[Element and text position data]
:::

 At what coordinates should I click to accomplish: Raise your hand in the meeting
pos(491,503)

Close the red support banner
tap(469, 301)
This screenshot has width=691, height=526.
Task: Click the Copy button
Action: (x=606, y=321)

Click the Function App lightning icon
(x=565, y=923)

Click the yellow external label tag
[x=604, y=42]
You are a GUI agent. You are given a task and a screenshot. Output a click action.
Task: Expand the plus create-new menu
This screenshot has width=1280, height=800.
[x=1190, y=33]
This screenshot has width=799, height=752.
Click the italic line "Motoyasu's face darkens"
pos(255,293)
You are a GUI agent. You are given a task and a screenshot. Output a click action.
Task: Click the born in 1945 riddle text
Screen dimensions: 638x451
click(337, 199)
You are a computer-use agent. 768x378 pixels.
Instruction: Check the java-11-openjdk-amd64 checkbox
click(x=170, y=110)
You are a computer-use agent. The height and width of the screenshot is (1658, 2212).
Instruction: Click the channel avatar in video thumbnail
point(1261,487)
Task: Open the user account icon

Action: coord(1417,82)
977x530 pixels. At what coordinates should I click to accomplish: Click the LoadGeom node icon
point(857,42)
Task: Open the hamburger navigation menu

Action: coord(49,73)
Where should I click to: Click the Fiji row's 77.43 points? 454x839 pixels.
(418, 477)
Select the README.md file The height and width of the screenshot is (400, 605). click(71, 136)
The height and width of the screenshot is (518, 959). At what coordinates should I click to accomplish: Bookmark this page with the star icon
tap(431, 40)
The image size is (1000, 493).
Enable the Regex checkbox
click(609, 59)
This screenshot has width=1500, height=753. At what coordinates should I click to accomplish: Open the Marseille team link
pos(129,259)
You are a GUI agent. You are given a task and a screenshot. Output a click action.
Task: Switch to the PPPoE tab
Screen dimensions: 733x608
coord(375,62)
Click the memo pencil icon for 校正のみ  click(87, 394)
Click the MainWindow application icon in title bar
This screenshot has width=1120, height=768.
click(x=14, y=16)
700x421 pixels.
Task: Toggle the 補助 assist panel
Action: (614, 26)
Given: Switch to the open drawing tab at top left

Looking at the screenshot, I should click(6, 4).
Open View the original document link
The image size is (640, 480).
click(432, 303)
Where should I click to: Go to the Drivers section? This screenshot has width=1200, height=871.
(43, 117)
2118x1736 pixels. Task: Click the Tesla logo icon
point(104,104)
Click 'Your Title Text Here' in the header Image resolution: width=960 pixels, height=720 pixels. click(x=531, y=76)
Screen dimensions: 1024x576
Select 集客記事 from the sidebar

:::

WRITTEN PROBLEM = Return every line of the listing above word for word, with nothing changed, added, or left out.

COMPLETE RESPONSE =
 At what coordinates should I click to accomplish: Raise your hand in the meeting
pos(491,503)

Close the red support banner
tap(469, 301)
This screenshot has width=691, height=526.
Task: Click the Copy button
Action: (x=606, y=321)

Click the Function App lightning icon
(x=565, y=923)

Click the yellow external label tag
[x=604, y=42]
You are a GUI agent. You are given a task and a screenshot. Output a click action.
Task: Expand the plus create-new menu
This screenshot has width=1280, height=800.
[x=1190, y=33]
This screenshot has width=799, height=752.
Click the italic line "Motoyasu's face darkens"
pos(255,293)
You are a GUI agent. You are given a task and a screenshot. Output a click action.
Task: Click the born in 1945 riddle text
Screen dimensions: 638x451
click(337, 199)
You are a computer-use agent. 768x378 pixels.
Instruction: Check the java-11-openjdk-amd64 checkbox
click(x=170, y=110)
You are a computer-use agent. The height and width of the screenshot is (1658, 2212).
Instruction: Click the channel avatar in video thumbnail
point(1261,487)
Task: Open the user account icon

Action: coord(1417,82)
977x530 pixels. At what coordinates should I click to accomplish: Click the LoadGeom node icon
point(857,42)
Task: Open the hamburger navigation menu

Action: coord(49,73)
Where should I click to: Click the Fiji row's 77.43 points? 454x839 pixels.
(418, 477)
Select the README.md file The height and width of the screenshot is (400, 605). click(71, 136)
The height and width of the screenshot is (518, 959). At what coordinates should I click to accomplish: Bookmark this page with the star icon
tap(431, 40)
The image size is (1000, 493).
Enable the Regex checkbox
click(609, 59)
This screenshot has width=1500, height=753. At what coordinates should I click to accomplish: Open the Marseille team link
pos(129,259)
You are a GUI agent. You are given a task and a screenshot. Output a click action.
Task: Switch to the PPPoE tab
Screen dimensions: 733x608
coord(375,62)
Click the memo pencil icon for 校正のみ  click(87, 394)
Click the MainWindow application icon in title bar
This screenshot has width=1120, height=768.
click(x=14, y=16)
700x421 pixels.
Task: Toggle the 補助 assist panel
Action: (614, 26)
Given: Switch to the open drawing tab at top left

Looking at the screenshot, I should click(6, 4).
Open View the original document link
The image size is (640, 480).
click(432, 303)
Where should I click to: Go to the Drivers section? This screenshot has width=1200, height=871.
(43, 117)
2118x1736 pixels. Task: Click the Tesla logo icon
point(104,104)
Click 'Your Title Text Here' in the header Image resolution: width=960 pixels, height=720 pixels. click(x=531, y=76)
Screen dimensions: 1024x576
Select 集客記事 from the sidebar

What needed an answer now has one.